Poste Italiane continua a puntare forte sulla consulenza finanziaria. Così si capisce, almeno, dalle parole dell’amministratore delegato della società, Matteo Del Fante, durante la presentazione dei conti del bilancio 2019 che hanno restituito lo scatto di un’azienda particolarmente in salute. Interpellato da Bluerating durante la sessione di domande e risposte a valle della presentazione, Del Fante ha confermato che Poste assumerà altri giovani consulenti: “Noi cerchiamo, così come abbiamo fatto negli ultimi due anni, ragazzi che hanno specializzazioni in materie economico-finanziarie e legali che possano poi ottenere i certificati che vengono richiesti da Consob e da Ivass per presentare i prodotti finanziari e assicurativi del gruppo Poste Italiane. In totale, nel biennio 2018-2019 Poste Italiane ha assunto 7.600 persone e circa un quarto di queste erano consulenti finanziari”. Nel 2020, Poste ha detto di voler continuare a ridurre il numero di dipendenti. Infatti, usciranno 8.100 persone, ma ne verranno comunque assunte 6.400 nuove (di cui almeno una parte di queste, appunto, saranno consulenti finanziari). 

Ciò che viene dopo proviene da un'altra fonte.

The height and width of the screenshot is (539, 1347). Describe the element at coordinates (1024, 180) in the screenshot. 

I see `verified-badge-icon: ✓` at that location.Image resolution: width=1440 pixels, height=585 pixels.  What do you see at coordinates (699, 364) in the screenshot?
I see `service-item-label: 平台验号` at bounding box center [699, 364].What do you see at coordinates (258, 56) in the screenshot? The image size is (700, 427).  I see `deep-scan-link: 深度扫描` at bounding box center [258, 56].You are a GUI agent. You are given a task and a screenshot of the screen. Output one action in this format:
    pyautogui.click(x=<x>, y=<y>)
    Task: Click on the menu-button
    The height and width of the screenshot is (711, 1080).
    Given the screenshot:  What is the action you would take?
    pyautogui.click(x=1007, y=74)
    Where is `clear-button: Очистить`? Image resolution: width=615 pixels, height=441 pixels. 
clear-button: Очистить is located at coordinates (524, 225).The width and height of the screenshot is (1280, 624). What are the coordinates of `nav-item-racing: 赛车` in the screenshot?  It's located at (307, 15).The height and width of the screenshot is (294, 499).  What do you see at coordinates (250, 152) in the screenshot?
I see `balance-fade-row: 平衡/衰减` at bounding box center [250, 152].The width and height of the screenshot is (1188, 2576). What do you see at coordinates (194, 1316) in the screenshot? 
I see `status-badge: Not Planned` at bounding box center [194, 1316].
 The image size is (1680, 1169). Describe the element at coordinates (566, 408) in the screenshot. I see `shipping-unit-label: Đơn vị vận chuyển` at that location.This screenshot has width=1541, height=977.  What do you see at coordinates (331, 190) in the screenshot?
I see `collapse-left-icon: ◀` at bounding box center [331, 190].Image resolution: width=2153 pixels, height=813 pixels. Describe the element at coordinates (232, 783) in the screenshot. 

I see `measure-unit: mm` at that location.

L’a.d. Del fante non si  è sbilanciato sui primi risultati ottenuti dal nuovo servizio di consulenza finanziaria digitale creato con Moneyfarm: “Non abbiamo intenzione di dare visibilità  su tutte le partnership perché impattano soggetti che hanno altri azionisti”, ha tagliato corto Del Fante, “Tuttavia, per noi l’importante è che il nostro cliente abbia il massimo livello soddisfazione e la massima gamma di prodotti sia fisici sia digitali a disposizione da Poste Italiane, e che questo ci permetta di avere la fiducia di tutti i nostri clienti”.

LA ROBO ADVISORY- Intanto  la partnership con Moneyfarm si è già trasformata in realtà. E’ infatti disponibile online, nel sito delle Poste, un nuovo servizio di gestione patrimoniale che prevede 7 diverse linee di investimento con portafogli composti esclusivamente da Etf (exchange traded fund). Il servizio si chiama Postemoney Investimenti, è attivabile soltanto via internet e ha lo stesso meccanismo di funzionamento di quello offerto da Moneyfarm attraverso i propri canali. Il cliente deve rispondere a un questionario per la definizione del suo profilo, sulla cui base viene poi costruito il portafoglio con  algoritmi  tipici della robo advisory, la consulenza digitale  “robotizzata”e automatizzata in cui Moneyfarm è pioniera. Il risparmiatore che sottoscrive il contratto di gestione patrimoniale  può contare anche su un servizio di assistenza telefonica. Il costo di Postemoney Investimenti, è proporzionale al patrimonio investito: 1% per la parte di capitale tra 5mila e  e 20mila euro, 0,75% tra 20mila e 200 mila euro, 0,5% tra 200mila e 500mila euro e 0,4% oltre 500mila euro. Per aprire la posizione bisogna investire una somma di almeno 5mila euro.